Violence sexualité infantile

Actes et propos choquants à caractère sexuel chez de très jeunes enfants

Le rapport à la sexualité de l’enfant demeure assez mystérieux pour la plupart des parents qui y sont parfois confrontés à travers des actes ou des propos dont la violence questionne ou choque l’entourage, en particulier dans le milieu scolaire.

Ces violences verbales ou physiques affectent le comportement d’enfants toujours plus jeunes et font parfois bouger les lignes de la dimension sociale, voire pénale de l’acte sexuel tant ils redéfinissent, encore et toujours, la condition d’Enfant. En tant que psychologue clinicien, je suis de plus en plus sollicité pour la prise en charge d’enfants, mais aussi de parents inquiets, souvent adressés par des psychologues scolaires ou des professeurs.

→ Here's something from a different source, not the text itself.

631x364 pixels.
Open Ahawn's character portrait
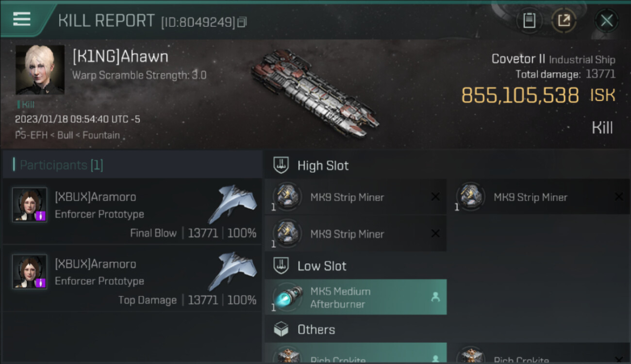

Si Freud en son temps choqua par son analyse de la sexualité infantile et par extension de la sexualité tout court, ses principes demeurent toujours mal compris du fait de la confusion induite par la vulgarisation et les mésusages du vocabulaire psychanalytique.

La sexualité “élargie” telle que la nommait Freud n’est pas une sexualité génitale, elle n’évoque pas l’organe sexuel. Elle découle d’une pulsion de vie, ou plus exactement d’une pulsion physiologique visant à se maintenir en vie. Ce mécanisme à la fois inné et acquis, corporel et psychique, dirige l’enfant vers l’alimentation et tous les apports nécessaires à sa survie. Ils se manifestent à travers la succion (du sein maternel), la miction, la défécation…

Mis en mouvement par la pulsion, le plaisir est donc le “plus”, fruit de l’apaisement, du contentement et de la satisfaction de ses besoins vitaux. L’absence de ces satisfactions provoque une agonie physique et psychique. A l’inverse, le souvenir de ce “plaisir ajouté” perdure à travers la sollicitation des organes concernés (bouche, fesses, …) ainsi que les sens (odorat, vue, toucher…).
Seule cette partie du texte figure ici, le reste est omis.